If DraftKings were to go public via a traditional IPO, the company would be more susceptible to any political announcement being made in the lead-up to it hitting the public markets, the banker said.
REUTERS/Rafael Marchante
"What happens if a politician comes out with some statement a couple hours before that 4:00 p.m. pricing call. If you're going public the regular way you might be in a situation where you have to price your deal poorly," he added. "Versus the SPAC, you're able to go and set up the whole capital structure and the whole deal before you deliver it to the market."

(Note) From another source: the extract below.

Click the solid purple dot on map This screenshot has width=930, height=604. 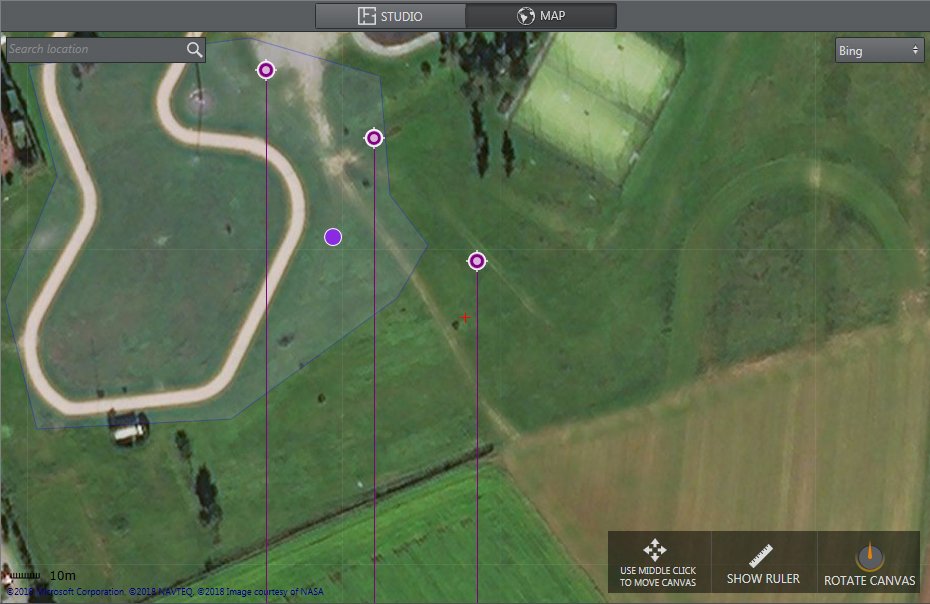click(333, 237)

Virgin Galactic is another example of the benefits of a SPAC for a certain type of company. With no revenue and negative cash flow, a traditional IPO was out of the question, the banker said. Further complicating matters was the fact there was no comparable company in the market.
Similar to the DraftKings example, the deal was able to get done because all three parties - buyer, seller, and investors - were all able to get on the same page before announcing the deal publicly, the banker said.
"So some of these assets that couldn't go public by themselves, it's de-risked because of that three-way negotiation," he added. "I think cannabis is the same tact."
However, just because SPACs represent a great fit for cannabis companies doesn't mean big banks will be eager to set them up. The banker said his firm has steered clear of dealing in cannabis SPACs entirely.
According to the banker, the high reputational risk, along with some uncertainty around the legality of the situation make it one the bank is not willing to stomach.
"This is clearly a gray area. ... It's up to Congress to change the federal laws and they haven't yet, so we are not going to get in front of the laws. We have too much to risk," the banker said.
"We've just elected to generally stay away from that right now until we get more guidance from our regulators," he added.